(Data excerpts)
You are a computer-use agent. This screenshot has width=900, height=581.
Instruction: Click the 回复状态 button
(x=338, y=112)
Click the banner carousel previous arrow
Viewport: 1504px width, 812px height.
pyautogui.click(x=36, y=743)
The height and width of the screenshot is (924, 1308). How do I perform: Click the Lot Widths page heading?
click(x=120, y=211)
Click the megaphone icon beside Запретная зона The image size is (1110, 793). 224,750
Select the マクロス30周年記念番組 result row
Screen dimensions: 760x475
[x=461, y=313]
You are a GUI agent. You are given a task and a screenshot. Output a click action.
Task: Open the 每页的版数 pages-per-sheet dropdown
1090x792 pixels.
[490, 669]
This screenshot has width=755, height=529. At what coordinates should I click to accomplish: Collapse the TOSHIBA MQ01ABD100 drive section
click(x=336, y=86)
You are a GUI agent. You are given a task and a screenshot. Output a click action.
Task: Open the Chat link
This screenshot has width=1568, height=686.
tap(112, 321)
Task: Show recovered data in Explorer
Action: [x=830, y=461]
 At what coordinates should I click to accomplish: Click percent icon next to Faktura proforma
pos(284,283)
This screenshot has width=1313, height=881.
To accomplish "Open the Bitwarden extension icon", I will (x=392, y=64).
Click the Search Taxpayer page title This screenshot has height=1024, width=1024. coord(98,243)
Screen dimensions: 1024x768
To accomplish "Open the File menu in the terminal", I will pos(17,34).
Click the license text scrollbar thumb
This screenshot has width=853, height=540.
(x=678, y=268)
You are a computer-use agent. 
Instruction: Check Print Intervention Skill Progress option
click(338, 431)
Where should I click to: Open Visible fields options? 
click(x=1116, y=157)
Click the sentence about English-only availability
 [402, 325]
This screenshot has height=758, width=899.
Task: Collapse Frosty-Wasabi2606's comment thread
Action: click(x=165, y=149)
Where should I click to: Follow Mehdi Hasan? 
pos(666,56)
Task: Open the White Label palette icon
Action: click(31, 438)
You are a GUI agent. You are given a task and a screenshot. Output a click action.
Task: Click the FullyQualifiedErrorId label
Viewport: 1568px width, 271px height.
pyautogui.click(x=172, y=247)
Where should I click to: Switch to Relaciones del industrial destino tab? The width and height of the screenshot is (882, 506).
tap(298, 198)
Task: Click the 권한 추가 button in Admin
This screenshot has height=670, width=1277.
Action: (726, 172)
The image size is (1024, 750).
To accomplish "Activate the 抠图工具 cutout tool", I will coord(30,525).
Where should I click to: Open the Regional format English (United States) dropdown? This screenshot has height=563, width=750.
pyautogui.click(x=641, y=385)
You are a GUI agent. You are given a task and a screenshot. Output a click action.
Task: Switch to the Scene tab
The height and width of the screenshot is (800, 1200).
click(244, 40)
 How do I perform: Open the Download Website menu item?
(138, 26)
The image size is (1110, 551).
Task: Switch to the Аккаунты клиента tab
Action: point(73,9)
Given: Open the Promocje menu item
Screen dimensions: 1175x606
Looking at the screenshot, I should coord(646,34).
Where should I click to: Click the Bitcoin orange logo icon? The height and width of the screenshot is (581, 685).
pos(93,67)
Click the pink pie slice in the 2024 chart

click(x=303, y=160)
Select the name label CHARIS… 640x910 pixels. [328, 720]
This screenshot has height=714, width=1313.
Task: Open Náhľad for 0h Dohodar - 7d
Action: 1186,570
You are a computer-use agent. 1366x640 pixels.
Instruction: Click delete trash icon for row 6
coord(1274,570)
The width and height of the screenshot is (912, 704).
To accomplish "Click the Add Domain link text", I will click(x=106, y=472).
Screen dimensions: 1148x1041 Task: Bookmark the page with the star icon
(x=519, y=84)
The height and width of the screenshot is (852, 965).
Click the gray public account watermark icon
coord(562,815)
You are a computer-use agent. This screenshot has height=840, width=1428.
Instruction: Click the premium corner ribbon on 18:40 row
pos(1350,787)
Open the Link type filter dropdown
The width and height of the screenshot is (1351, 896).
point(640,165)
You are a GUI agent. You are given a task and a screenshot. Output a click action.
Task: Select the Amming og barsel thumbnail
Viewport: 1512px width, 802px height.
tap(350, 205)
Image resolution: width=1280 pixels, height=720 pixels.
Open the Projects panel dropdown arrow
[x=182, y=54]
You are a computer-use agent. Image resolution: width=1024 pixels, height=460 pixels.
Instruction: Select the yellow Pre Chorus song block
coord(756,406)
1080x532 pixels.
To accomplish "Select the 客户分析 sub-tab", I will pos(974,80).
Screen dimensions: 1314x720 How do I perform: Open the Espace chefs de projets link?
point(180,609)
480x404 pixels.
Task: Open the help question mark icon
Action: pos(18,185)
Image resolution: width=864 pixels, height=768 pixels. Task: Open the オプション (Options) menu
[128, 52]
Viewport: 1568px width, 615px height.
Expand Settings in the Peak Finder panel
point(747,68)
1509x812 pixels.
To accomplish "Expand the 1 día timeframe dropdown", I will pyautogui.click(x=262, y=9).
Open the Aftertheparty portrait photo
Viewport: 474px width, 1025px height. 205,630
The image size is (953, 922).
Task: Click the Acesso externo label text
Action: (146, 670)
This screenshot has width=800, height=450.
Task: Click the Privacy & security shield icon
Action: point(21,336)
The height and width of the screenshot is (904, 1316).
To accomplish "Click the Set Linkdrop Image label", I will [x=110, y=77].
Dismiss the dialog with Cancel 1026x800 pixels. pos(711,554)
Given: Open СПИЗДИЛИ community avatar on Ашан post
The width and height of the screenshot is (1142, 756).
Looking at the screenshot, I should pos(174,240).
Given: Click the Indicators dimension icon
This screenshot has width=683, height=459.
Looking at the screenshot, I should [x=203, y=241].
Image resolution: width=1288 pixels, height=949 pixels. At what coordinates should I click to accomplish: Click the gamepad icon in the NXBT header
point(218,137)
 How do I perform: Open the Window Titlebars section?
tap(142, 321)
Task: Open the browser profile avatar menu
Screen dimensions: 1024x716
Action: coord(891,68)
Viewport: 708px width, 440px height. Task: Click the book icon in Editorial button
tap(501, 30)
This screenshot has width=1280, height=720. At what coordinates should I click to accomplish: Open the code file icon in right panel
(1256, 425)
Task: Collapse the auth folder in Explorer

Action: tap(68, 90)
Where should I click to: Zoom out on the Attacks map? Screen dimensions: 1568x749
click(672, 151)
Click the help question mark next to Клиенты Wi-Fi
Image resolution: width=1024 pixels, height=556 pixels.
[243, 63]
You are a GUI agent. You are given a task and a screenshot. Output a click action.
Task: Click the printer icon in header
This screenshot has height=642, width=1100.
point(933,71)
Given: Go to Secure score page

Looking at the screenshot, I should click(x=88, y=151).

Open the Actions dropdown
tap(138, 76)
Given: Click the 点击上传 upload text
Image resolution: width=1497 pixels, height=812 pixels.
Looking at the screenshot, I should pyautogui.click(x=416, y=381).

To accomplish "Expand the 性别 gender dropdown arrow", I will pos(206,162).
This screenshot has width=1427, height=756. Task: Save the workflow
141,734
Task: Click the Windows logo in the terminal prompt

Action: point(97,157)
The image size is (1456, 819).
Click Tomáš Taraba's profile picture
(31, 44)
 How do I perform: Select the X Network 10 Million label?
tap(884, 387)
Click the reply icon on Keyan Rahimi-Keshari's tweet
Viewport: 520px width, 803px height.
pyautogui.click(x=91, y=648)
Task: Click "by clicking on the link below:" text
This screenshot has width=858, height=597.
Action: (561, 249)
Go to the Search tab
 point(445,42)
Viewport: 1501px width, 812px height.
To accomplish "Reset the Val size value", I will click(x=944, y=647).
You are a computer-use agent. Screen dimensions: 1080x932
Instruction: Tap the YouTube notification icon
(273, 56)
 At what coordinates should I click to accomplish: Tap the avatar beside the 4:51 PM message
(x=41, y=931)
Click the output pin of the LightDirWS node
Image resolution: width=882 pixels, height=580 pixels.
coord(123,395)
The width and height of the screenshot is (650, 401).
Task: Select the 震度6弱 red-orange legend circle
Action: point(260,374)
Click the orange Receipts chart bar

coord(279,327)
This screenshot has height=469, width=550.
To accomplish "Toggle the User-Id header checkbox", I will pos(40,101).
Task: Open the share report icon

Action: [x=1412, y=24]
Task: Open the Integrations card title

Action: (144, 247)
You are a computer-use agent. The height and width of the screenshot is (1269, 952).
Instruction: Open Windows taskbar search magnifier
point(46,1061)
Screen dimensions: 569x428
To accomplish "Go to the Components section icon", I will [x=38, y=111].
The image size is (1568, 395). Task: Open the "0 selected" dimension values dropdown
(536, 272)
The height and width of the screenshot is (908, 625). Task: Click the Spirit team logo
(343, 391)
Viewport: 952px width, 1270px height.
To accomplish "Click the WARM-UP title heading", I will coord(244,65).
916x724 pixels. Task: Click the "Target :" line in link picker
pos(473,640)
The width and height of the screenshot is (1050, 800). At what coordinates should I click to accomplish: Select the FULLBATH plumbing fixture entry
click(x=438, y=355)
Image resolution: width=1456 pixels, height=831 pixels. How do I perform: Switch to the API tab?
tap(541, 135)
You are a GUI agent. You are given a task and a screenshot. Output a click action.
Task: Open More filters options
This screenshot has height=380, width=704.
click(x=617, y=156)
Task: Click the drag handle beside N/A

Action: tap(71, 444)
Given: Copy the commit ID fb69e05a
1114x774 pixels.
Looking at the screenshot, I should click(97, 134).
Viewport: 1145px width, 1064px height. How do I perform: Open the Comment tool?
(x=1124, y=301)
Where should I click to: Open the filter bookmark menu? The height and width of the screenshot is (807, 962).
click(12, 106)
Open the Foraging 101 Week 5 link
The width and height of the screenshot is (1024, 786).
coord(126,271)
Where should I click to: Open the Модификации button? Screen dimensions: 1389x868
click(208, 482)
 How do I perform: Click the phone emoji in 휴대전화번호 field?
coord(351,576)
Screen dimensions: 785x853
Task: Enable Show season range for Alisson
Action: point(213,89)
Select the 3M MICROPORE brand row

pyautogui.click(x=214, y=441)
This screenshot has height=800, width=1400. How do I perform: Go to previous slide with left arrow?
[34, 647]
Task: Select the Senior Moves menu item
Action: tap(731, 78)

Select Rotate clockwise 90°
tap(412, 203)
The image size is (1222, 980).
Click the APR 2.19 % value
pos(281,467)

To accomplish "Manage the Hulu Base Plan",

■ Problem description ■
Set down, exactly as they appear above, all lines from the one that has "Task: Click the Windows" down to the one that has "Click the reply", including those two and no others.

■ Answer to the problem ■
Task: Click the Windows logo in the terminal prompt

Action: point(97,157)
The image size is (1456, 819).
Click Tomáš Taraba's profile picture
(31, 44)
 How do I perform: Select the X Network 10 Million label?
tap(884, 387)
Click the reply icon on Keyan Rahimi-Keshari's tweet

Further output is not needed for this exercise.